A finales del siglo XIX, y sin que los habitantes de la zona
tuvieran conocimiento de que sus vidas y su destino colectivo habían adquirido
carácter problemático, Palestina se convirtió en “la cuestión Palestina”. Fue
la confluencia de intereses, los del Imperio Británico y los del movimiento
sionista fundado en esos años por el periodista judío austriaco (aún existía el
Imperio Austrohúngaro) Theodor Herzl, la que puso en marcha un
proyecto que no solo dibujaba un futuro insospechado entonces para la población
de Palestina sino que implicaba borrar la realidad de su existencia presente y
pasada.
“Una tierra sin pueblo para un pueblo sin tierra” proclamaba
el eficacísimo eslogan del movimiento sionista que en aquellos años finales del
siglo XIX trataba de conseguir adeptos entre los judíos europeos y asegurarse
el apoyo del Imperio Británico. El problema es que ese eslogan era una gran
mentira. Palestina nunca fue un espacio vacío, nunca fue una tierra sin pueblo,
nunca fue un desierto esperando que colonos europeos le hicieran florecer.
En 1891, el escritor Arthur Ginsberg, que solía
firmar con el seudónimo de Ehad Ha ám, judío ruso, inspirador del
llamado sionismo espiritual frente al sionismo político de Theodorl
Herzl, realizó un viaje por Palestina tras el cual escribió el artículo
‘Verdad de la Tierra de Israel’ en el que describe cómo era esa tierra que la
“propaganda sionista” presentaba como vacía e incultivada. “Tenemos la
costumbre de creer, los que vivimos fuera de Israel, que allí la tierra es
ahora casi completamente desértica, árida e incultivada y que cualquiera que
quiera adquirir tierras allí puede hacerlo sin ningún inconveniente. Pero la
verdad es muy otra. En todo el país es difícil encontrar campos cultivables que
no estén ya cultivados, solo los campos de arena o las montañas de piedras que
no sirven para plantaciones permanecen sin cultivar… Si llegase el día en el
que la implantación de nuestro pueblo en el país de Israel se desarrollase
hasta el punto de que hiciera retroceder aunque solo fuera un poquito a la
gente del país, esta gente no abandonaría su tierra tan fácilmente”.
Las advertencias de Ginsberg, y de muchos otros como él, no
sirvieron para cambiar el rumbo de la historia. La propaganda a veces
es más eficaz que la simple verdad.
Las primeras colonias sionistas se establecieron en
Palestina en la década de 1880, en la fértil llanura costera al norte de Jaffa,
en tierras adquiridas por el multimillonario barón Edmond Rothschild,
figura clave en la financiación y promoción del proyecto sionista en aquellos
primeros años.
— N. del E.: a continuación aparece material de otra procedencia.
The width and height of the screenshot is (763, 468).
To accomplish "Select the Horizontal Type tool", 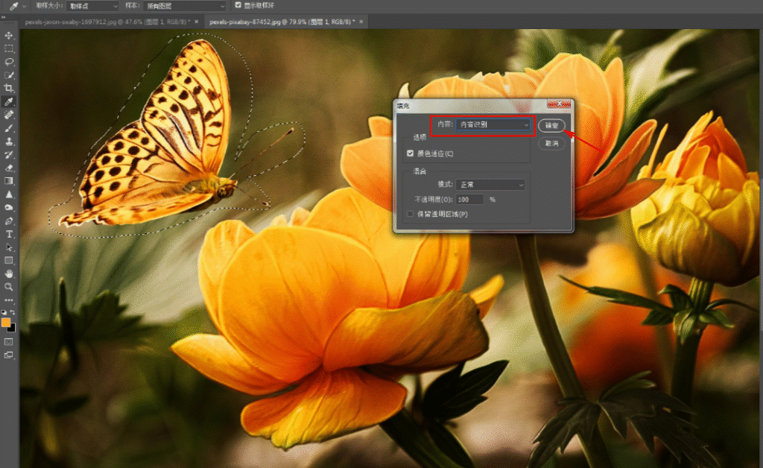I will click(9, 234).
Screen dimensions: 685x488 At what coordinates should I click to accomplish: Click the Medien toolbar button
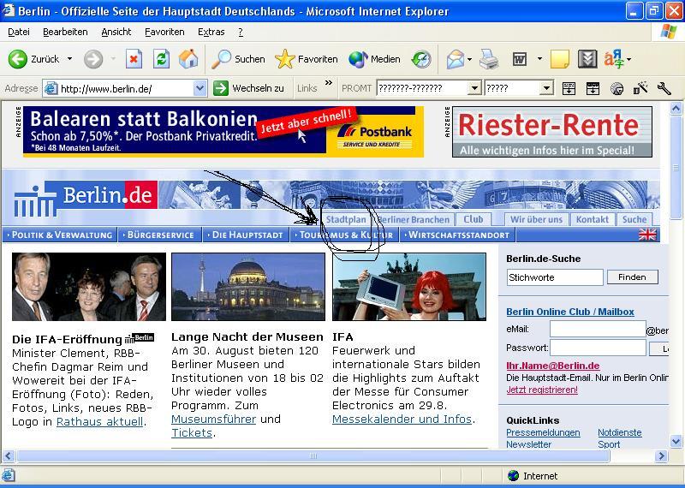pos(375,59)
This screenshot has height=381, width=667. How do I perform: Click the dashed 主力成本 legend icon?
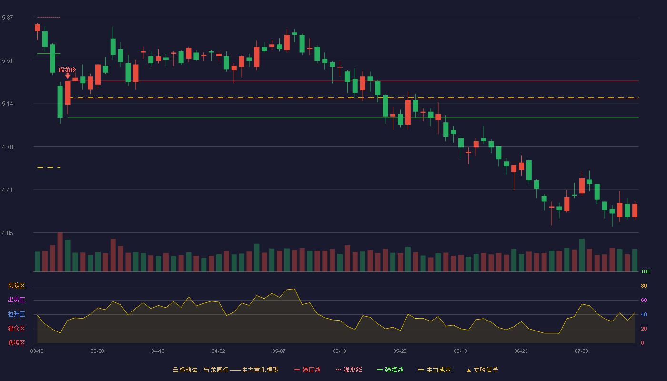pos(421,370)
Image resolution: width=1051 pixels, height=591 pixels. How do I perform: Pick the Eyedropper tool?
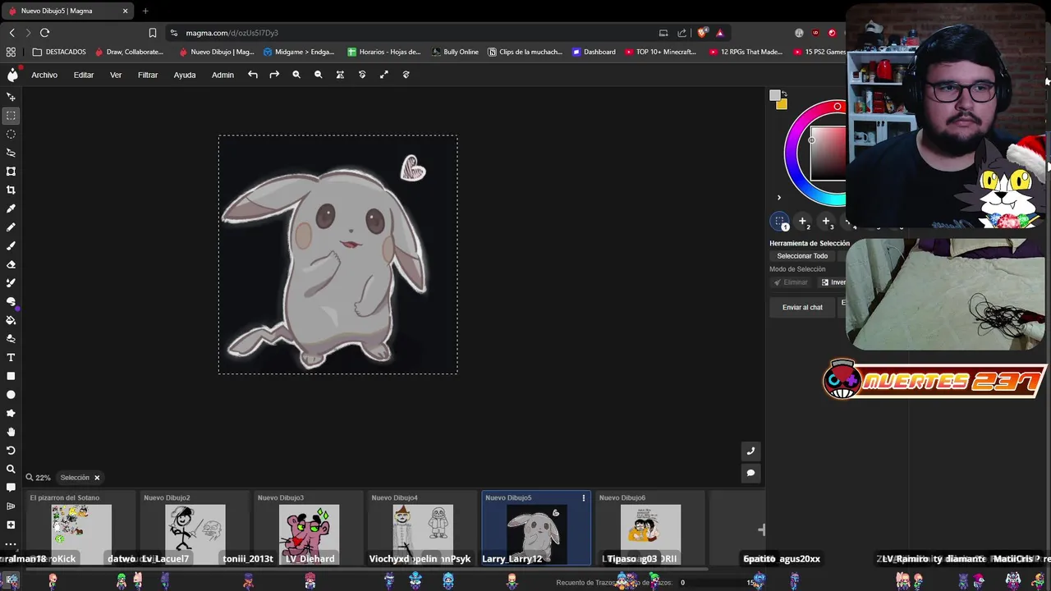(x=11, y=208)
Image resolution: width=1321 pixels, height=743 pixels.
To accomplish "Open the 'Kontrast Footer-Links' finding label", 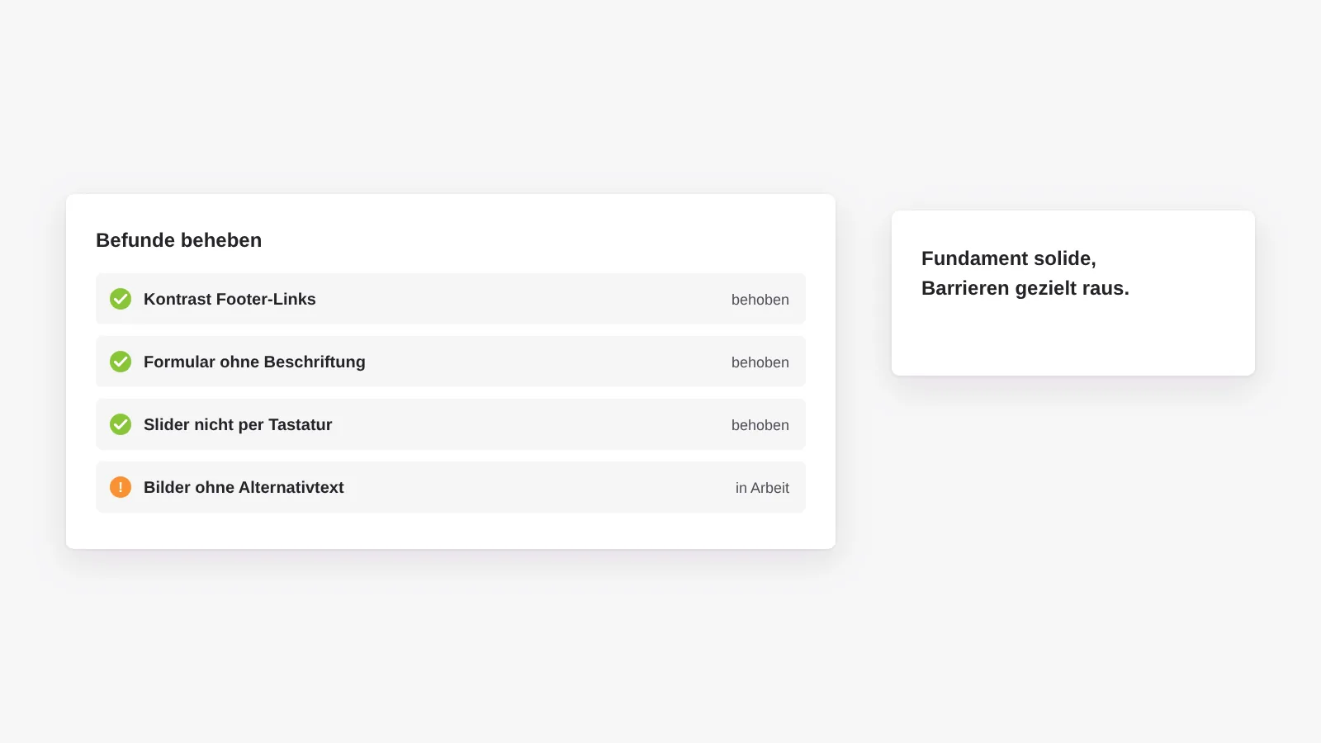I will tap(230, 299).
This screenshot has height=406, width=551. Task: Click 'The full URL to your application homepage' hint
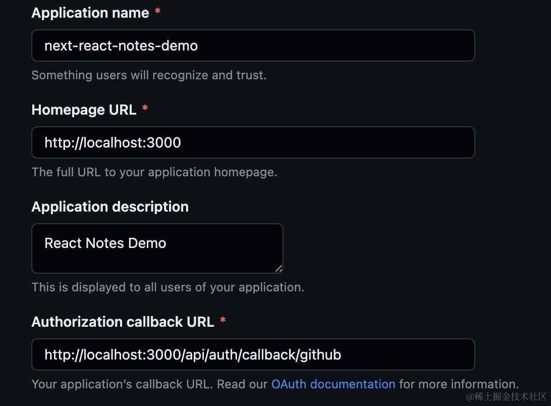pos(154,172)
Palestina no estaba cerrada al contacto con población
extranjera, no era una sociedad hostil al visitante, ni religiosamente
fanática, ni reacia al cambio. Al fin y al cabo, era Tierrra Santa y la llegada
de peregrinos europeos no era un fenómeno extraño. Pero los nuevos
colonos encuadrados en el movimiento sionista no llegaban como peregrinos ni
como emigrantes en busca de una vida mejor. Traían consigo un proyecto de país
que implicaba la exclusión de la población autóctona.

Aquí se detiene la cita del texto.